Había sido toda una mañana de espera, intentando sacar algunas imágenes de un “zarapito trinador” que tiene las calas de los Acantilados como cuarteles de invierno. Espera que fue infructuosa, tanto por que no apareció el ave deseada, como que tuve que finalizar antes de tiempo mi propósito, por que las calas de los Acantilados no se libran de los visitantes ni en las mañanas frías de invierno. Así que tras cerciorarme de que las personas que habían bajado a la cala para descansar al sol, se iban a quedar un buen tiempo, y que serían la causa de que no entrara ningún ave mientras estuvieran presentes, decidí abandonar cualquier intento de lograr por ese día instantáneas del zarapito.
Abandoné la cala y puse rumbo hacia una zona donde pudiera tener un emplazamiento idóneo desde el que abarcar una amplia zona, y así por lo menos aprovechar lo que quedaba de mañana. Si no había entrado el zarapito, por lo menos podía ver dónde se encontraba las manadas de cabras, que durante estos meses se agrupan en gran número. Tampoco rechazaba la idea de que apareciera el martín pescador que este año ha estado más remolón a la hora de cruzar hacia tierras más calentitas; o que alguna garza real tuviera la feliz intención de posarse en algunas de las piedras cercanas; o que un platillo volante tomara la torre vigía cercana como aeropuerto improvisado. ¡Cualquier cosa me vendría bien, después del madrugón y de la aparición inesperada de las personas en la cala!
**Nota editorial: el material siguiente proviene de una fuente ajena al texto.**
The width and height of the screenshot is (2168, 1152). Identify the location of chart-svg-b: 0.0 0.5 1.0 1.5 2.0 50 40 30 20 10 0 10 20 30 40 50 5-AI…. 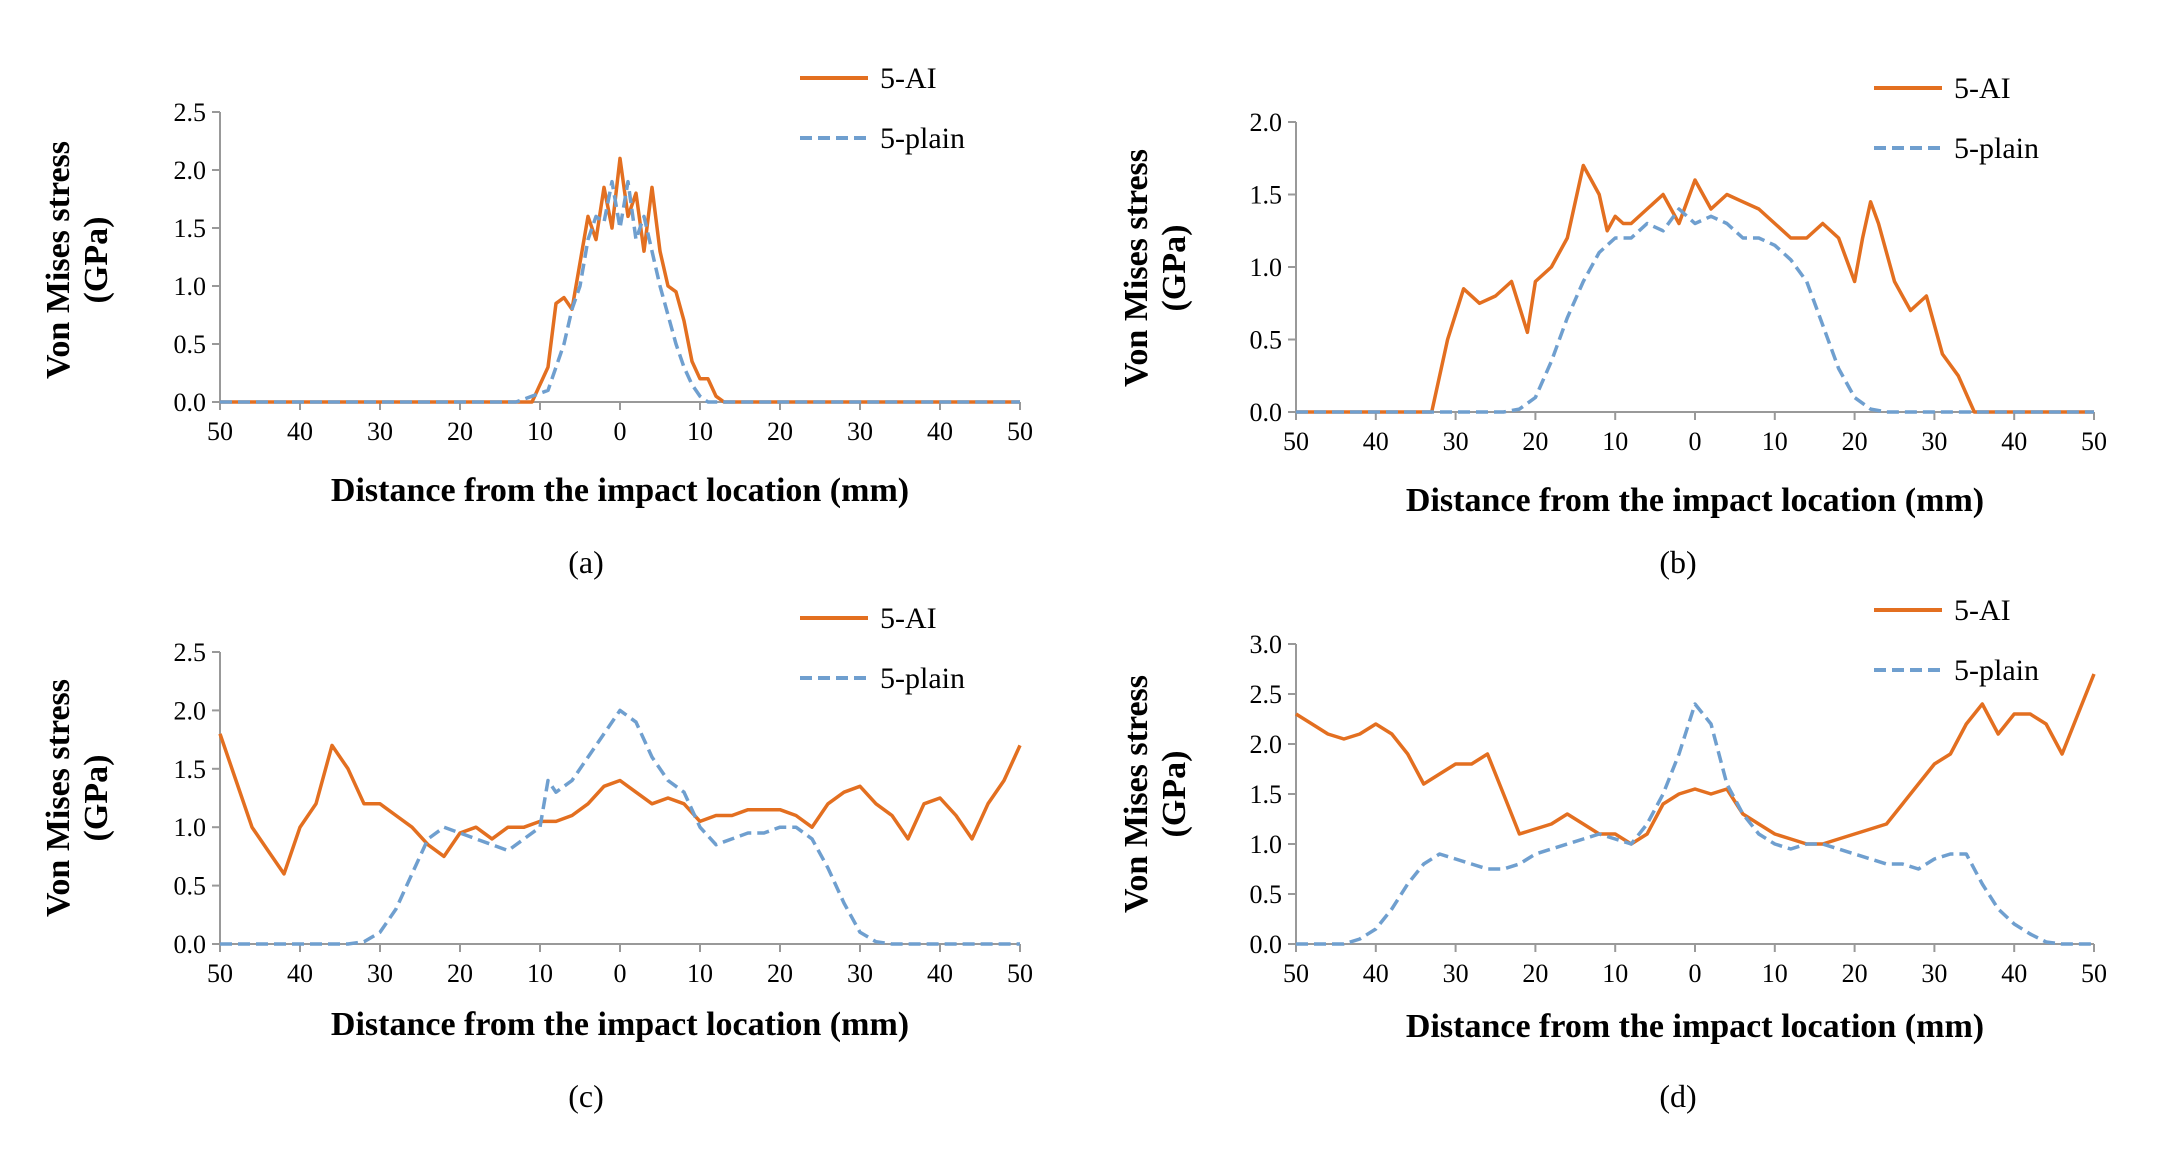
(1679, 264).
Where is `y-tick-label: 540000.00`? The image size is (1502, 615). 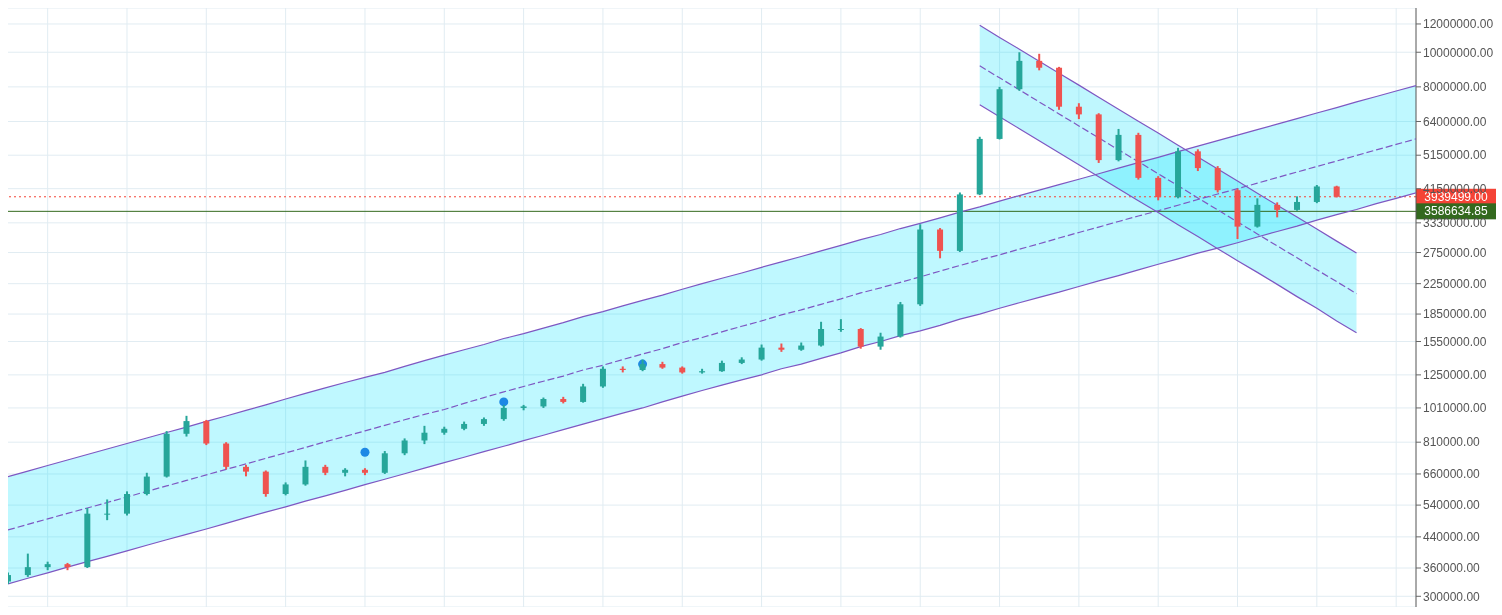 y-tick-label: 540000.00 is located at coordinates (1452, 506).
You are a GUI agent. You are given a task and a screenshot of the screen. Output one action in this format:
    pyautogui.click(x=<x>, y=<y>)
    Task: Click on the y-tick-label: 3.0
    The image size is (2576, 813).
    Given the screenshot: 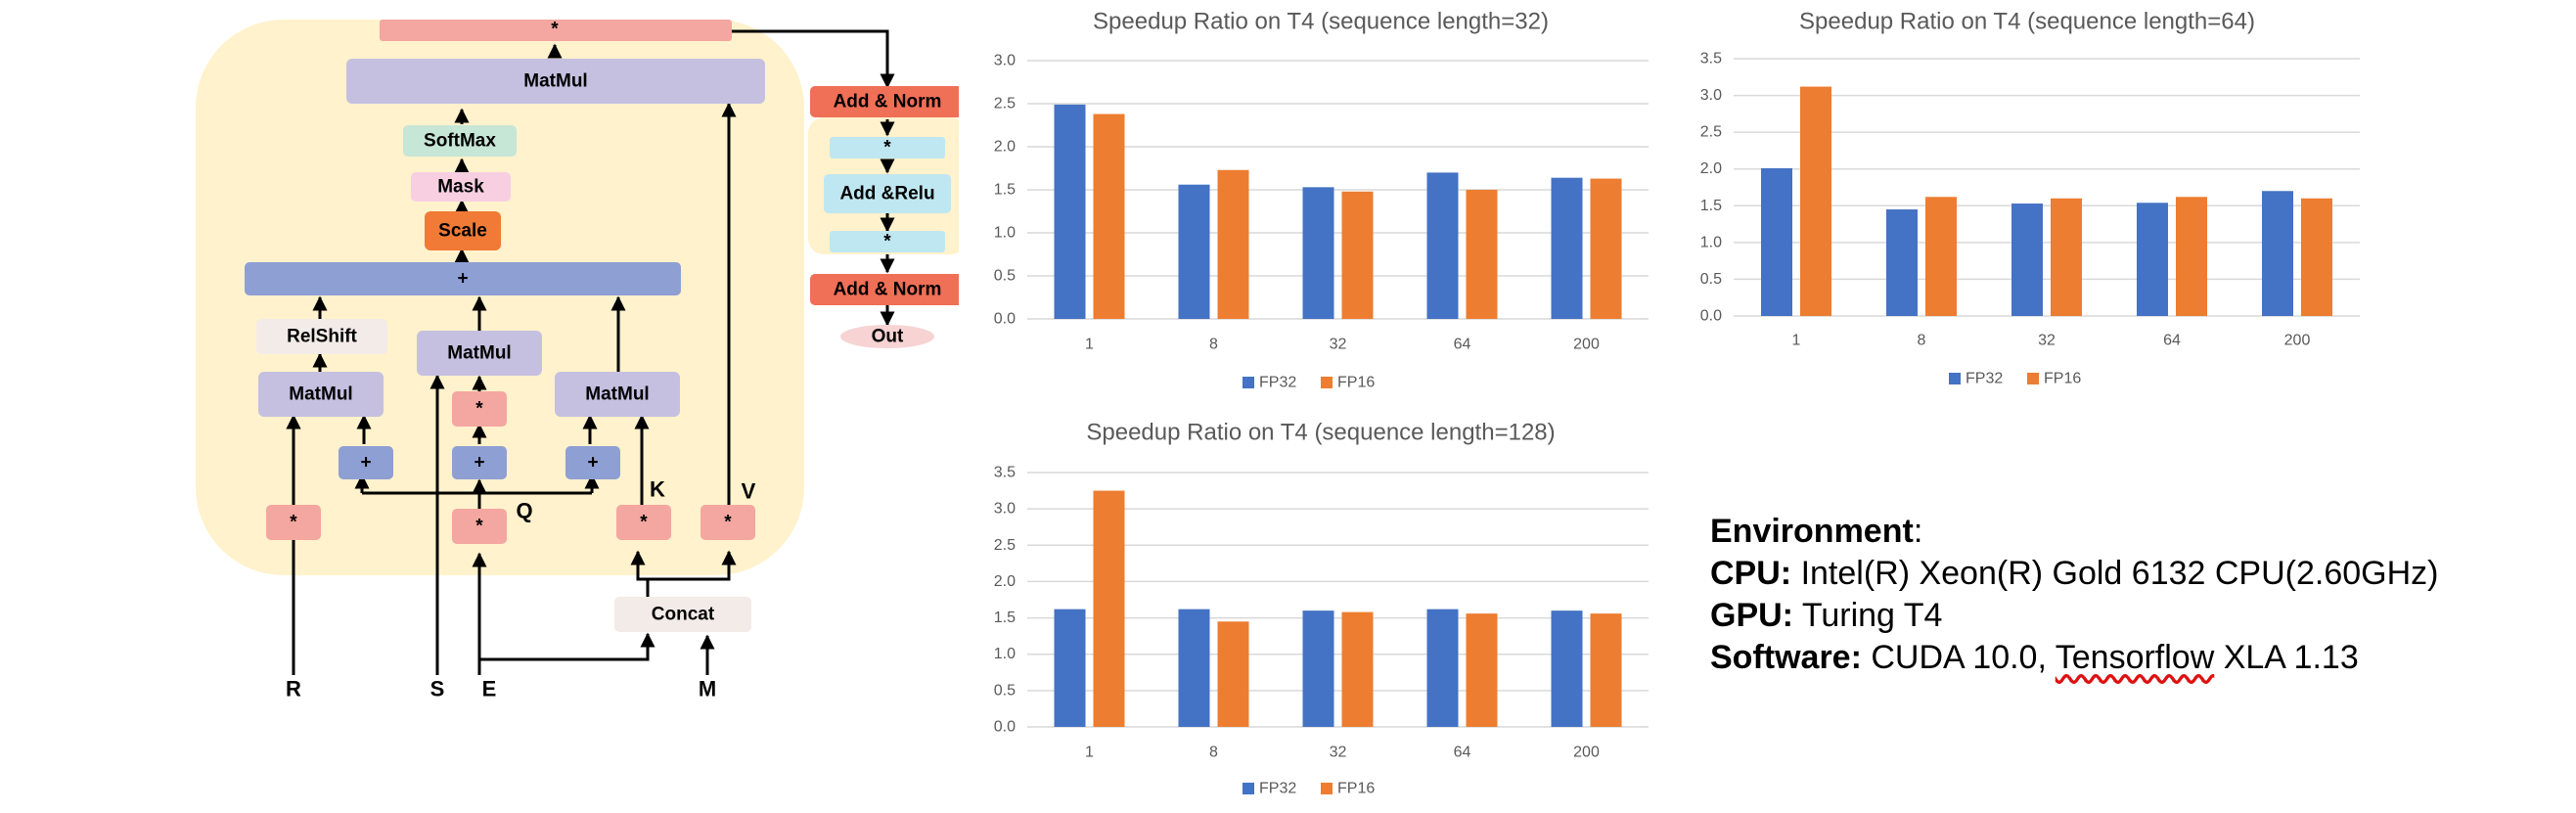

Pero cuando el día parece venir así de ladeado, nada ocurre. La esperas son infructuosas y los constantes barridos con los prismáticos son en vano. Parece que la tierra o la Naturaleza echase una capa invisible sobre los animales y éstos desaparecieran ante nuestros ojos. Sabemos que están ahí, pero somos incapaces de verlos, hasta que ellos quieren y se dejan de ver.
Ya era la hora de mi vuelta para casa cuando, la silueta de un “delfín” vadeaba el pequeño islote de roca que hay en medio de la cala. Rápidamente y con nerviosismo saqué la cámara que llevaba en la mochila. No podía dejar de pasar la ocasión de fotografiar al delfín que había osado acercarse tanto a la orilla. El agua estaba transparente, de ese azul turquesa que nos embelesa de solo contemplarlo. Mientras intentaba medir correctamente la luz de la escena, iba apretando el botón del disparador a la vez que de refilón con el ojo izquierdo iba viendo si las imágenes tenían la luz correcta. Cambiaba la abertura del diafragma conforme iba viendo a duras penas que las imágenes iban adquiriendo la luz correcta. Todo fue muy fugaz, tanto por el avance del animal, como por las dimensiones tan reducidas de la cala.
Feliz, por lo menos, de haber podido fotografiar ese delfín tan grande y tan lacio, me fui para la casa. Pero mi cerebro seguía dándole vueltas a la imagen del delfín avistado, y que no me cuadraba, según los estándares de delfines avistados en las inmediaciones. Los delfines son más vivos y activos, pero bueno, este podría haberse tomado ese día más relajado; o quizás pudiera estar enfermo. Fue cuando vi la imagen ampliada en el ordenador cuando se apreciaba que lo avistado no era un delfín. Su cabeza era más grande y alargada. El cuerpo también era más grande. ¡No cabía duda, era una ballena! ¿Pero cuál? Aquí entraron en juego los señores Safari y Google. ¡Cuánto saben! Rápidamente me dijeron que era un rorcual o ballena de aleta, el segundo mamífero más grande que surca los mares. ¡Mi asombro fue total! ¡Una ballena y a escaso metros de la orilla!
Toda la frustración de haber dado la jornada detrás del zarapito como perdida, quedó recompensada por este inesperado encuentro. Os dejo algunas imágenes como prueba de ello. No son muy buenas, pero lo fugaz y repentino del avistamiento no dieron para nada mejor. En mi retina las imágenes son más abundantes, nítidas y reales, pero aún no hay dispositivo que las pueda descargar directamente a ningún formato. ¡Lo siento!